As war between the North and South erupted, the Robinson plantation became a focal point of slave gatherings, with the literate Marrs at their heart. He would read newspaper articles about the war to fellow bondsmen and even decipher mail from black soldiers to illiterate kin. Notoriety for these actions spread to such an extent that local whites branded him the "Shelby County negro clerk" and his owner warned him of repercussions if secessionists laid their hands on him.

By September 1864, Marrs concluded that it was time for him to enter the fight for emancipation. One day, he secretly declared his intention of enlisting in the Union army to his friends. Marrs called on all who wanted to join him to roll up their shirtsleeves as a signal for participation and to rendezvous at the black church. Rumors of a Rebel raid on the house of God shook his followers, yet Marrs's wise counsel fortified his uneasy band of twenty-six. If they stayed, he explained, they might be murdered; and if they joined the army, they might also lose their lives. But at least they would die "fighting for principle and freedom."

SLAVES OUTSIDE THEIR QUARTERS IN APRIL 1862. (LC)
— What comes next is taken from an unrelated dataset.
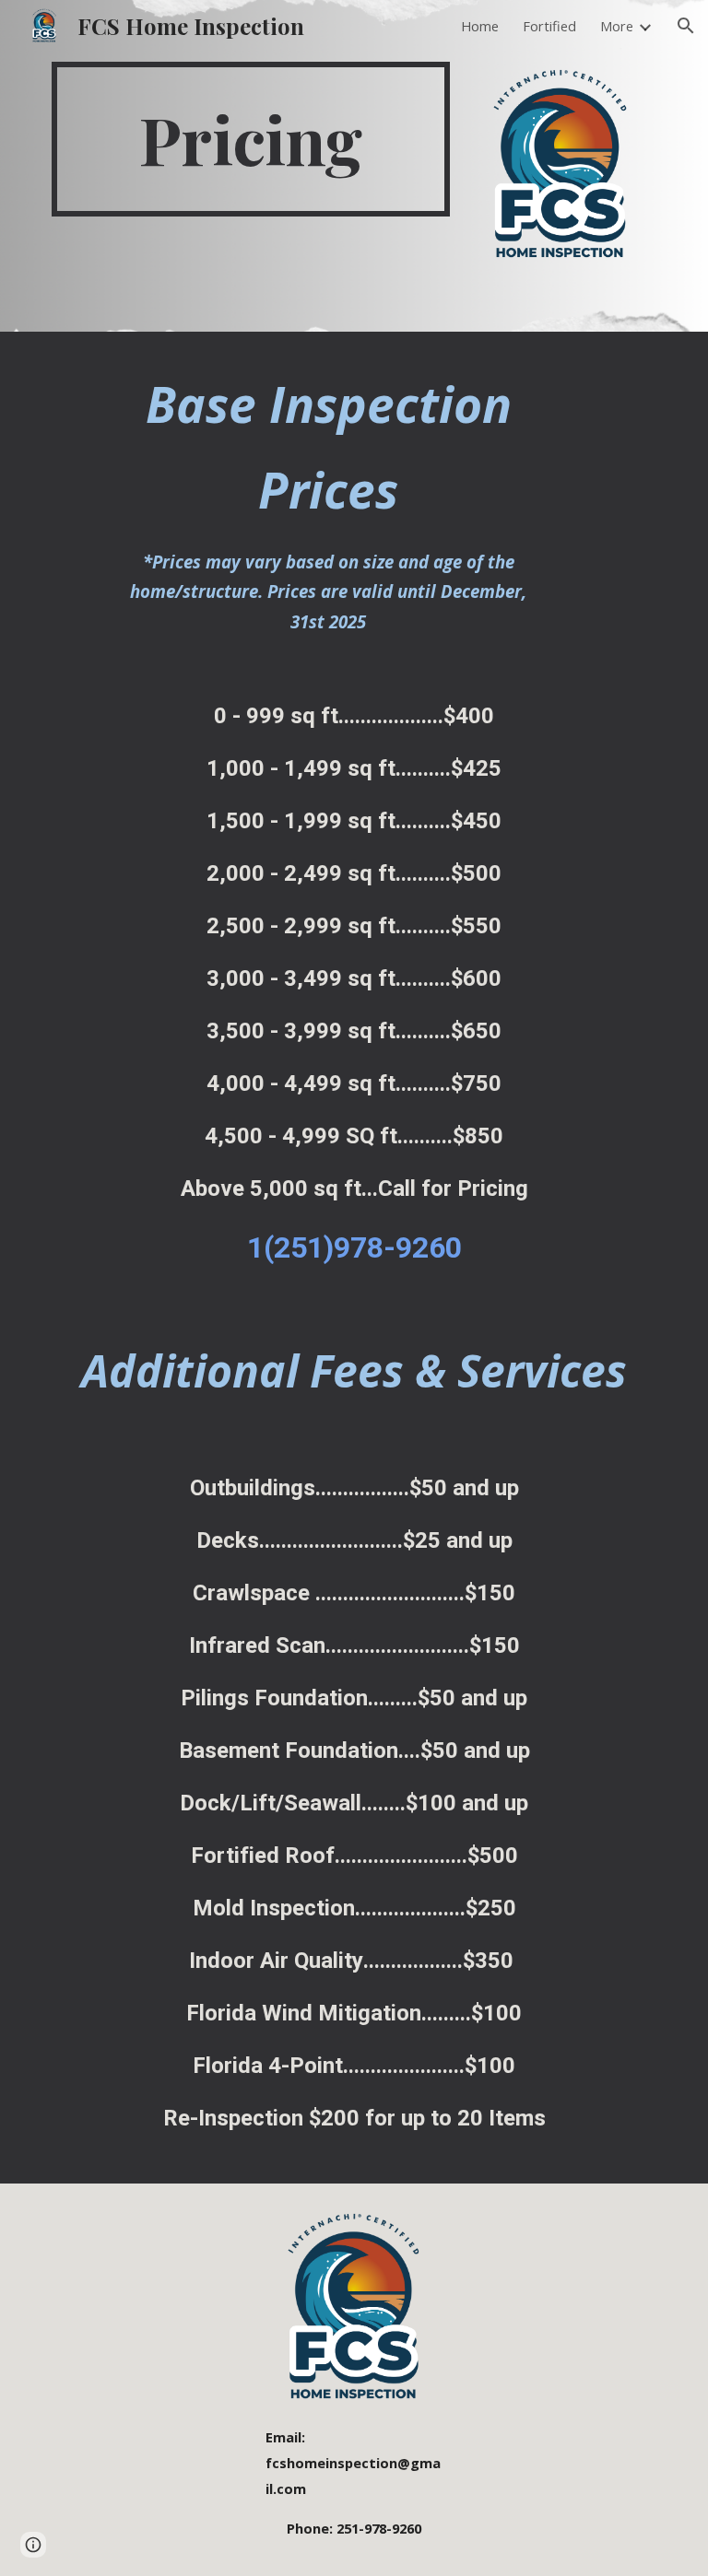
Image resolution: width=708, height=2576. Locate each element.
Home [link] (480, 26)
After divine service, the prospective enlistees parted company with loved ones. They began the weary night march for Louisville, armed only with clubs and a single rusty pistol. Shortly after daybreak, the column entered the Union lines at Louisville, and by 8 A.M., they assembled outside the door of the recruiting office. Four hours later, their masters hunted the thoroughfares and shops of the city, looking for their escaped slaves. It was too late. Uncle Sam now "owned" Marrs and his comrades for the next three years, and after that, no one could ever own them again. Federal law granted emancipation to all slaves who enlisted.

For Elijah Marrs and black Americans North and South, this transformation was almost incomprehensible. By late 1864, bondsmen had not only gained their freedom by the hundreds of thousands, but the Federal government welcomed their entry into the Union ranks to carry weapons that would crush the secessionist spirit and extinguish all vestiges of slavery from the Confederate States.